Dataset records
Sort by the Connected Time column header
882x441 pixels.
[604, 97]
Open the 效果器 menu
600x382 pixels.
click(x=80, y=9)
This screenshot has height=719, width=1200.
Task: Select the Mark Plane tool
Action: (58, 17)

• [Task to complete] Nothing in the data may differ; print all of it exactly as written.

• [Response to the task]
Sort by the Connected Time column header
882x441 pixels.
[604, 97]
Open the 效果器 menu
600x382 pixels.
click(x=80, y=9)
This screenshot has height=719, width=1200.
Task: Select the Mark Plane tool
Action: (58, 17)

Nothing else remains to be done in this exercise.